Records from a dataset
>>>>>
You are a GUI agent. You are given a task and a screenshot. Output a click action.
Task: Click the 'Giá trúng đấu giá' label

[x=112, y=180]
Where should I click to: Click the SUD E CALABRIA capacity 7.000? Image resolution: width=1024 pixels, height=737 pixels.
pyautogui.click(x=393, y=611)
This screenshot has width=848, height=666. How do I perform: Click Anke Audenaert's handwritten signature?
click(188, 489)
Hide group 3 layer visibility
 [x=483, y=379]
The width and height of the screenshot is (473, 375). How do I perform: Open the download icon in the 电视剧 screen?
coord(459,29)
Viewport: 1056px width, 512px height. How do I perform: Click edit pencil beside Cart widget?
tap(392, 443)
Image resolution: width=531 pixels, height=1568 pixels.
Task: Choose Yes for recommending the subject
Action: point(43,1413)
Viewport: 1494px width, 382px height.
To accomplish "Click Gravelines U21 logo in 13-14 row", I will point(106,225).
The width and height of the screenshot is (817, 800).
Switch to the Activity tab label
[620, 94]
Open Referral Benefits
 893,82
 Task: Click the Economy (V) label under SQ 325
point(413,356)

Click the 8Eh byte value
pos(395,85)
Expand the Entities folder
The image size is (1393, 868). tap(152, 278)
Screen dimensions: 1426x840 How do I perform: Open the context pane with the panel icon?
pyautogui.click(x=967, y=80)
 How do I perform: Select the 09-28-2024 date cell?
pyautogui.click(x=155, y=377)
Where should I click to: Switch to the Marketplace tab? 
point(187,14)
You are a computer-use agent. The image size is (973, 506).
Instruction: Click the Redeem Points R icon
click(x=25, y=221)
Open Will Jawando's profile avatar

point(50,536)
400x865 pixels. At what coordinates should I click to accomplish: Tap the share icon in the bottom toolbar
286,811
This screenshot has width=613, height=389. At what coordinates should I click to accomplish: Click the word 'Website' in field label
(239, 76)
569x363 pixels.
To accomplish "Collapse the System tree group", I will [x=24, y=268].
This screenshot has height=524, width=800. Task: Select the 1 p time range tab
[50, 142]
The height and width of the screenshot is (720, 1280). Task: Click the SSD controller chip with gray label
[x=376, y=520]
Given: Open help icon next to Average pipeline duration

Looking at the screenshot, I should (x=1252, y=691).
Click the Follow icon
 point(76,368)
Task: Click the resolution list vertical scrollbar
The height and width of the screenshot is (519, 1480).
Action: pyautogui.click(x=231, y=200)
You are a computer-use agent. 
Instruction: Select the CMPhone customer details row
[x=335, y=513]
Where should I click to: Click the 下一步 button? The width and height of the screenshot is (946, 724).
<<<<<
What you have to do: Copy out every one of the records above word for word, with no changes.

Finished task:
You are a GUI agent. You are given a task and a screenshot. Output a click action.
Task: Click the 'Giá trúng đấu giá' label

[x=112, y=180]
Where should I click to: Click the SUD E CALABRIA capacity 7.000? Image resolution: width=1024 pixels, height=737 pixels.
pyautogui.click(x=393, y=611)
This screenshot has width=848, height=666. How do I perform: Click Anke Audenaert's handwritten signature?
click(188, 489)
Hide group 3 layer visibility
 [x=483, y=379]
The width and height of the screenshot is (473, 375). How do I perform: Open the download icon in the 电视剧 screen?
coord(459,29)
Viewport: 1056px width, 512px height. How do I perform: Click edit pencil beside Cart widget?
tap(392, 443)
Image resolution: width=531 pixels, height=1568 pixels.
Task: Choose Yes for recommending the subject
Action: point(43,1413)
Viewport: 1494px width, 382px height.
To accomplish "Click Gravelines U21 logo in 13-14 row", I will point(106,225).
The width and height of the screenshot is (817, 800).
Switch to the Activity tab label
[620, 94]
Open Referral Benefits
 893,82
 Task: Click the Economy (V) label under SQ 325
point(413,356)

Click the 8Eh byte value
pos(395,85)
Expand the Entities folder
The image size is (1393, 868). tap(152, 278)
Screen dimensions: 1426x840 How do I perform: Open the context pane with the panel icon?
pyautogui.click(x=967, y=80)
 How do I perform: Select the 09-28-2024 date cell?
pyautogui.click(x=155, y=377)
Where should I click to: Switch to the Marketplace tab? 
point(187,14)
You are a computer-use agent. The image size is (973, 506).
Instruction: Click the Redeem Points R icon
click(x=25, y=221)
Open Will Jawando's profile avatar

point(50,536)
400x865 pixels. At what coordinates should I click to accomplish: Tap the share icon in the bottom toolbar
286,811
This screenshot has width=613, height=389. At what coordinates should I click to accomplish: Click the word 'Website' in field label
(239, 76)
569x363 pixels.
To accomplish "Collapse the System tree group", I will [x=24, y=268].
This screenshot has height=524, width=800. Task: Select the 1 p time range tab
[50, 142]
The height and width of the screenshot is (720, 1280). Task: Click the SSD controller chip with gray label
[x=376, y=520]
Given: Open help icon next to Average pipeline duration

Looking at the screenshot, I should (x=1252, y=691).
Click the Follow icon
 point(76,368)
Task: Click the resolution list vertical scrollbar
The height and width of the screenshot is (519, 1480).
Action: pyautogui.click(x=231, y=200)
You are a computer-use agent. 
Instruction: Select the CMPhone customer details row
[x=335, y=513]
Where should I click to: Click the 下一步 button? The width and height of the screenshot is (946, 724).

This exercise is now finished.